### ASSIGNMENT
Lines in the listing below that include the word "Volvo" need to be copied.

### ENTRIES SUPPLIED
◇ ◇ ◇
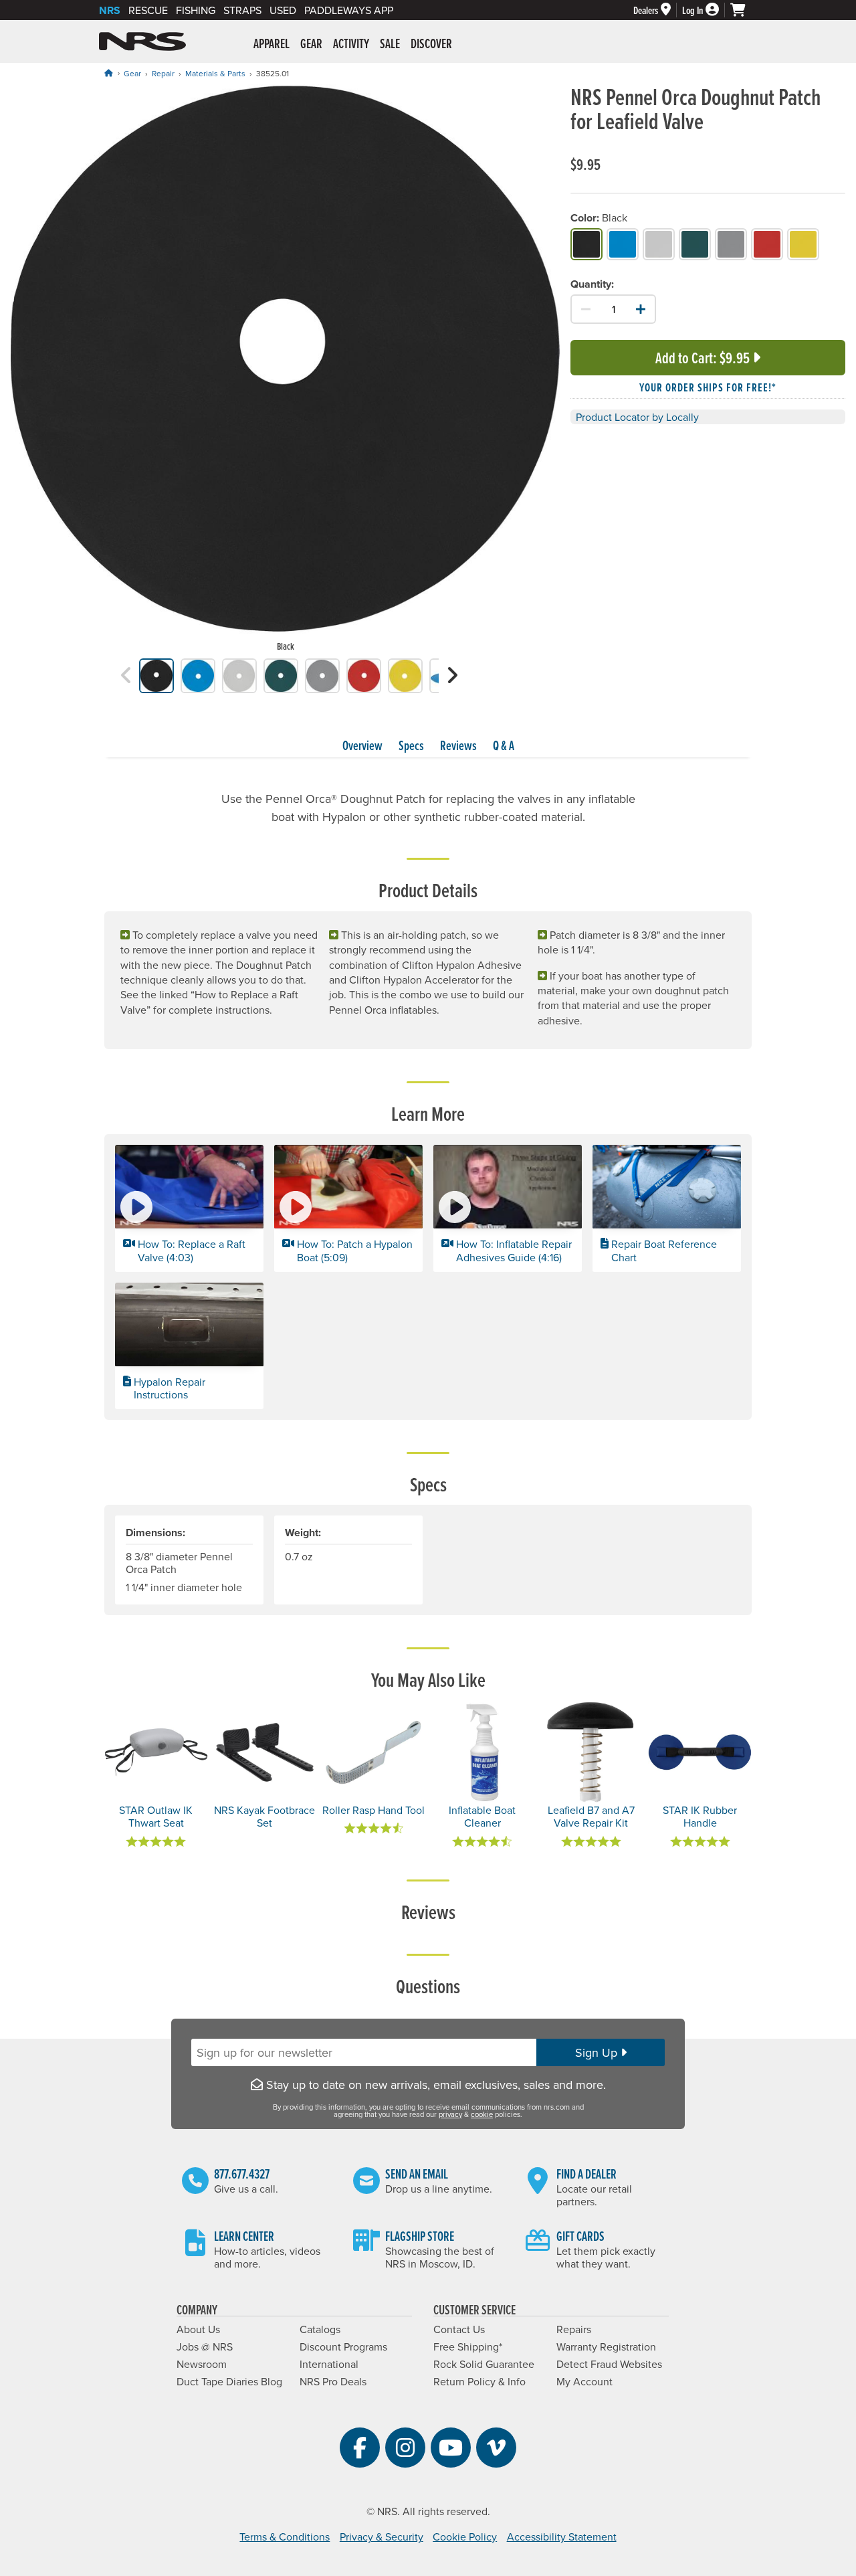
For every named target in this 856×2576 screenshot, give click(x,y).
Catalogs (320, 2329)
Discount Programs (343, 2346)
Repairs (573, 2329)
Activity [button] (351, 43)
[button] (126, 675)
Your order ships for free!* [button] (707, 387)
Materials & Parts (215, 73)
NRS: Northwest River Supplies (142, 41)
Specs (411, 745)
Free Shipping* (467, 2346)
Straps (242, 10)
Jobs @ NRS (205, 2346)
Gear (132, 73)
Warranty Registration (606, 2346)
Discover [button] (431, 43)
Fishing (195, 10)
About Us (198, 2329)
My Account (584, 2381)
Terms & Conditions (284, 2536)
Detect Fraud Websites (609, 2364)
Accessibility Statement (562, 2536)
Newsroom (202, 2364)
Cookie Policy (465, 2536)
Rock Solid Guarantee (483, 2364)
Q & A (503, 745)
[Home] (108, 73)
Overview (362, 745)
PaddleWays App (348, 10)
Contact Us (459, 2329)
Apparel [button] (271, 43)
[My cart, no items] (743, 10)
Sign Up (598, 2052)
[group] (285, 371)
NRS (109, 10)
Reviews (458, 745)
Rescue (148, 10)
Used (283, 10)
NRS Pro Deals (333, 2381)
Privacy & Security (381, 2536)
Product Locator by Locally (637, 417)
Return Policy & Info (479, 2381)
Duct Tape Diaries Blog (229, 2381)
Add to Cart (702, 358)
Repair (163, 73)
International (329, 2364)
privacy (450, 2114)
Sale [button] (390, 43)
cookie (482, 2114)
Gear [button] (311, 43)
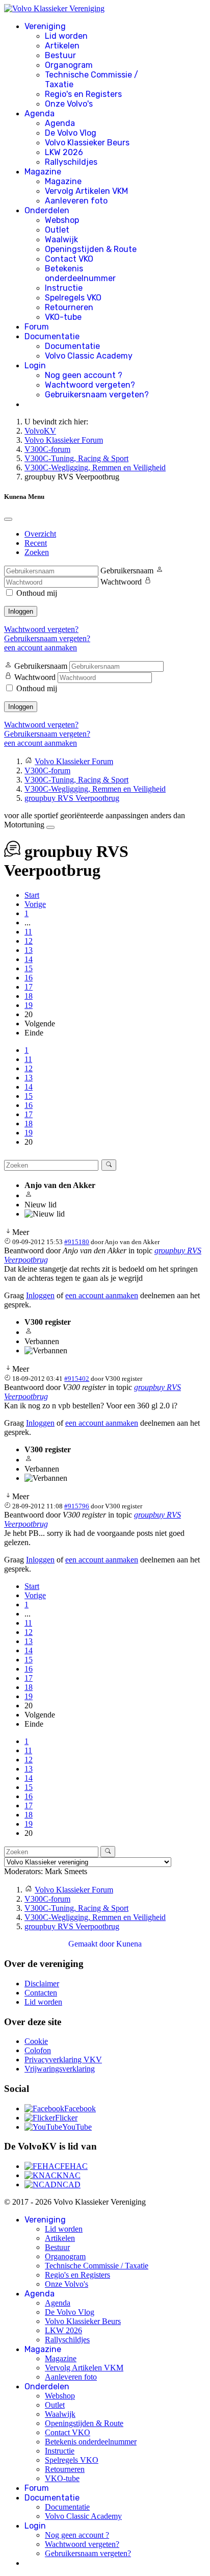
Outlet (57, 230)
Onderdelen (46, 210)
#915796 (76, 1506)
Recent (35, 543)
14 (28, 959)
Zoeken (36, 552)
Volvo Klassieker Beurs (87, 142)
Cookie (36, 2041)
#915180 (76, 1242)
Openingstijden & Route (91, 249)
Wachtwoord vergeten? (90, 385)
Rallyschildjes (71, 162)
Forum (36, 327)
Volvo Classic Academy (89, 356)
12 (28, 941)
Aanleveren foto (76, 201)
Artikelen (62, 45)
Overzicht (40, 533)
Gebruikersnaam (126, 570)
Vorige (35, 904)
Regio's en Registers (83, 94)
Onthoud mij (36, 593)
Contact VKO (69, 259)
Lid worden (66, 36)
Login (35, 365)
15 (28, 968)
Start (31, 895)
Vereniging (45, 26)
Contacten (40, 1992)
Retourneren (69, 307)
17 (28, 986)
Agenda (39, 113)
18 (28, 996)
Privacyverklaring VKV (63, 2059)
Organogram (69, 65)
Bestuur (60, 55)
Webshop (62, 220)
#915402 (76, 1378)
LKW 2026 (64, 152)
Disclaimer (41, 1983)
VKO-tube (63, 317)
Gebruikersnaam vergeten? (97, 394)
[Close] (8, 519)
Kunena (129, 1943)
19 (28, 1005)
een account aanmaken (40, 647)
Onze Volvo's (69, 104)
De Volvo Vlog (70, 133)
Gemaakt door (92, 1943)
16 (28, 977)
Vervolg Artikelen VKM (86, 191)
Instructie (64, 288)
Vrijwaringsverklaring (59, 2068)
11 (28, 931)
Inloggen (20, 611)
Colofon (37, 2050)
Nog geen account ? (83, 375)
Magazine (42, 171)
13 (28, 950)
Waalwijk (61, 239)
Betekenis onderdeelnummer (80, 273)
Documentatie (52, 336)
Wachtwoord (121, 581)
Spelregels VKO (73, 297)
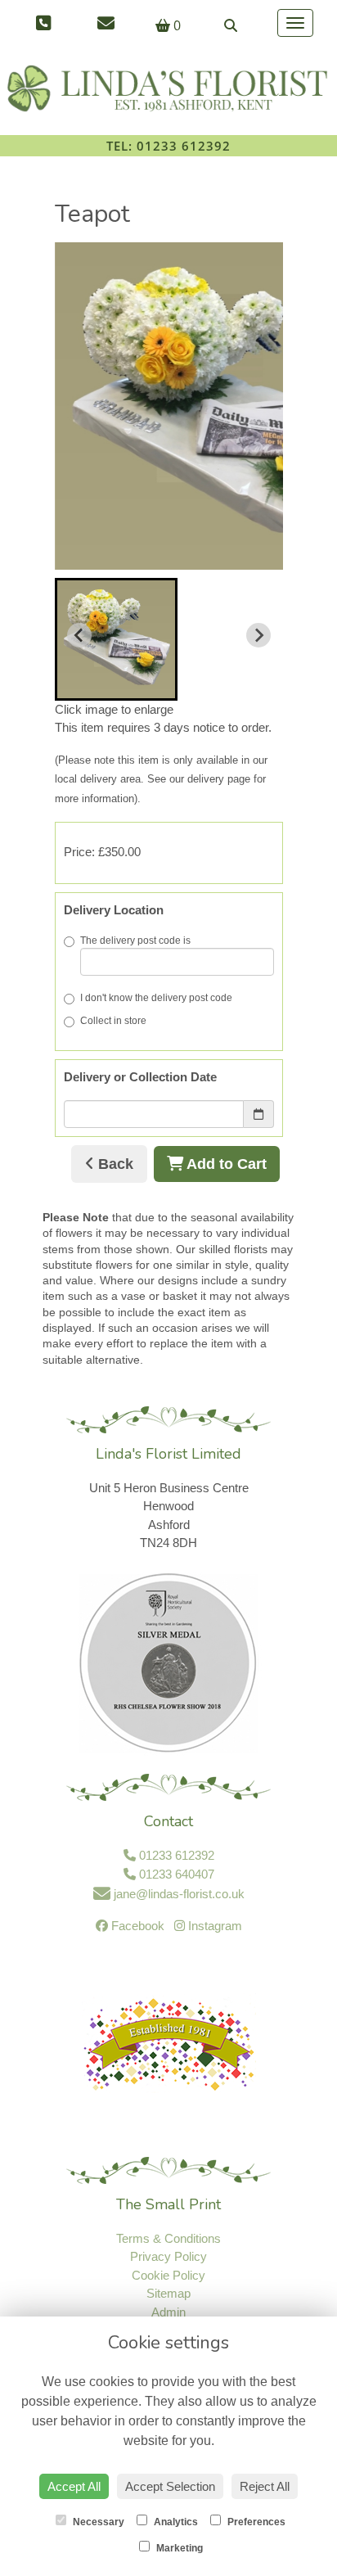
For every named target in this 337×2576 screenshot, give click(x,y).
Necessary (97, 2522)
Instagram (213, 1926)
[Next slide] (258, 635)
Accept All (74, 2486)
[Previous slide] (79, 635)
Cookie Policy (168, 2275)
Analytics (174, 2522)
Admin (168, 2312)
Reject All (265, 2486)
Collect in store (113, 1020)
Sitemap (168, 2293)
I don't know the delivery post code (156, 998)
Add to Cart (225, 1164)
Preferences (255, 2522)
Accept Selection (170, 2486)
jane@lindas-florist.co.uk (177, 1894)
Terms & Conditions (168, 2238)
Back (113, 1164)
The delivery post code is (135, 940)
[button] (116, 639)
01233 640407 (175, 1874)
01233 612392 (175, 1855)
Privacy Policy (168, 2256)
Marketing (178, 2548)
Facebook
◇ ◇ ◇
### RESPONSE
Volvo Klassieker Beurs (87, 142)
Volvo Classic Academy (89, 356)
Onze Volvo's (69, 104)
De Volvo Vlog (70, 133)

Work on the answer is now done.